Travelers were a little more free than that usually. A bowyer could decide to smith if he wanted to, as long as he continued to contribute to the clan. There were no guilds to restrict a person from doing as he willed. And women, women ran the clan. Only the lives of the Ordered were set out from the moment a Raven pronounced them gifted at birth.

No Traveler would ever have asked a Raven what she wanted to be.

The silence must have lasted too long because he said, “That question took me aback, today, too.
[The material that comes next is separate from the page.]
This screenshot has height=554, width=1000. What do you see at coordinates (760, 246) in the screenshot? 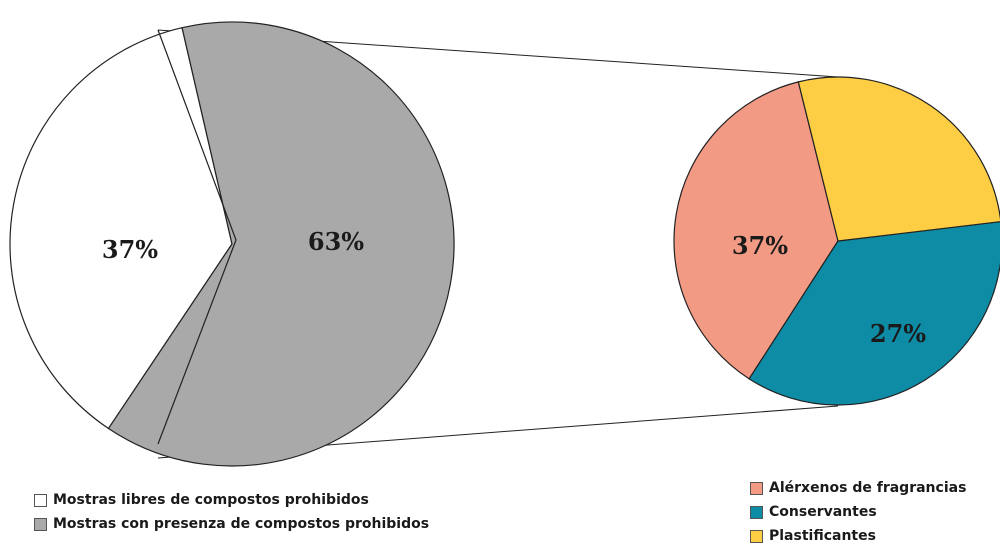
I see `pie1-slice-label-0: 37%` at bounding box center [760, 246].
But I learned something. What would you do?”

“Ravens don’t marry,” she said abruptly. He was easy to talk to, especially in the dark. “We can’t afford the distraction. We don’t do the normal chores of the clan. No cooking or firewood gathering. We don’t darn our own clothes or sew them.”

“You cook well,” he said.

“That’s because Ushireh couldn’t cook at all. I learned a lot when we were left on our own. But being a Raven’s not like being a baker, Tier. You could leave it and become a soldier. You can leave it now and become a farmer if you want. But I can’t leave being a Raven behind.”